On Wednesdays through July, Great Lakes Echo will run a segment expected to become a building block of the finished story. You can help.

The Greening of Flint main page is where to post questions, suggest interviews, make comments or offer suggestions to help producers tell the story of a city trying to re-grow its roots literally and figuratively as a model for post-industrial revitalization. It also contains links to each of the published segments and tells which ones are coming up.

This week:

Central to the urban agriculture efforts and the move toward sustainable economic development in Flint is the debate on “shrinking the city” because of the large inventory of vacant, overgrown lots and abandoned homes. Estelle Holley or Mama E lives in one of Flint’s dead zones or no-service sections of the city. In this clip, she and Mayor Dayne Walling are on the same side of the debate.


Related stories:
Urban pioneers turn vacant lots verdant in Detroit
Inmates harvest food, savings, education and jobs from jail gardens
Growing Power sprouts in Wisconsin
Farm to Spork: Kids see fruits of partnering schools with farms
Shifting carbon from roads to roofs

3 thoughts on “Greening of Flint: Mama E and the Mayor

  1. Does the University have so much money it can afford to play with this? Greening!?! Greening what, to allow the gang bangers and dopers a more comfy place for business and killing? Come on, nice frippery, from the halls of wisdom, but greening is hardly the answer to Flint’s recovery. I think I must be missing some thing here in the whole mindset that this has any place in the discussion of helping Flint. What a non-issue when the rest of the town is being abandoned, burned and trashed. I know of more than one person who have just literally walked away from their homes and they were paid for, not behind on payments. But there is no reason to stay and every reason to get out. Greening. Nice, thoughtful, dreamy, but not practical or realistic.

  2. What it comes down to is the old saying “the greatest good for the greatest number of people.”
    Consider it this way: if you live in a 6-bedroom house, with a big family, and all the kids grow up and move out, then you’ve got too much house. You either sell the house, and get one that fits your new needs, or you do like my my mother-in-law: close off the upstairs so that you don’t waste energy to heat and cool the unneeeded space.

    A similar situation holds true for post-industrial cities like Flint (and even more so, Detroit). They’ve got an urban infrastructre that was built for a much, much larger population, one that’s unlikely to return. So what do you do with limited resources? You consolidate, and focus on places that have more population density. It sounds harsh, and for people in the Dead Zone of Flint, it is harsh. But what’s the alternative? If you’re one resident, in a blighted neighborhood with blocks and blocks of vacant houses, then you are disproportionately using more than your share of resources such as police and fire coverage, sewer, utilities and street maintenance. To extend those services to a handful residents ends up costing the city far too much per capita. In a democracy, you’ve got to do what’s best for the majority, and until you do, everyone will suffer more because of it. And that’s an even larger injustice.
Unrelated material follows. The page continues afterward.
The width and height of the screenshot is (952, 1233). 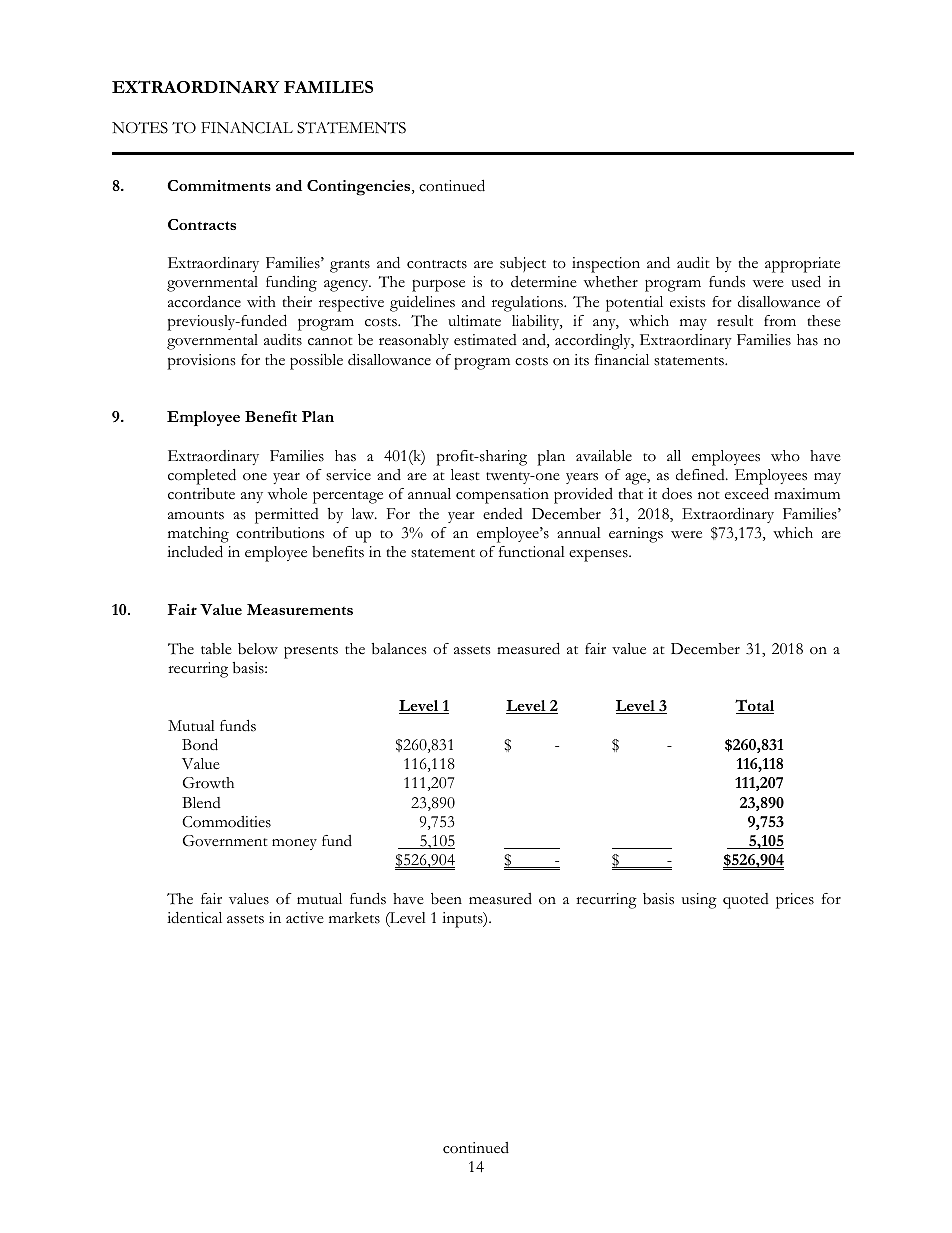 What do you see at coordinates (360, 188) in the screenshot?
I see `Contingencies` at bounding box center [360, 188].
  3. I’m left with the impression that they just don’t get it…Mama E more than Walling in this case… It’s hard to quantify that statement, and frame in a context that’s helpful to the development of your documentary… Perhaps the best way to put it is neither of them, nor most of anyone else in this discussion, is one the same page (let alone the same side of the debate)and nothing is being done to change that–though I think things like this documentary are a part of improving everyone’s knowledge and education on the matter.

    Again, the notion of what ‘green’ is raises its head. She says “the city wants to make it a greener Flint.” I’m curious as to how she would support and back up that statement. What makes her say that? I’d like to see how she’s connecting her statements, understanding and experience to the mayor and his statements, understanding and experience. Who’s accountable for the ignorance?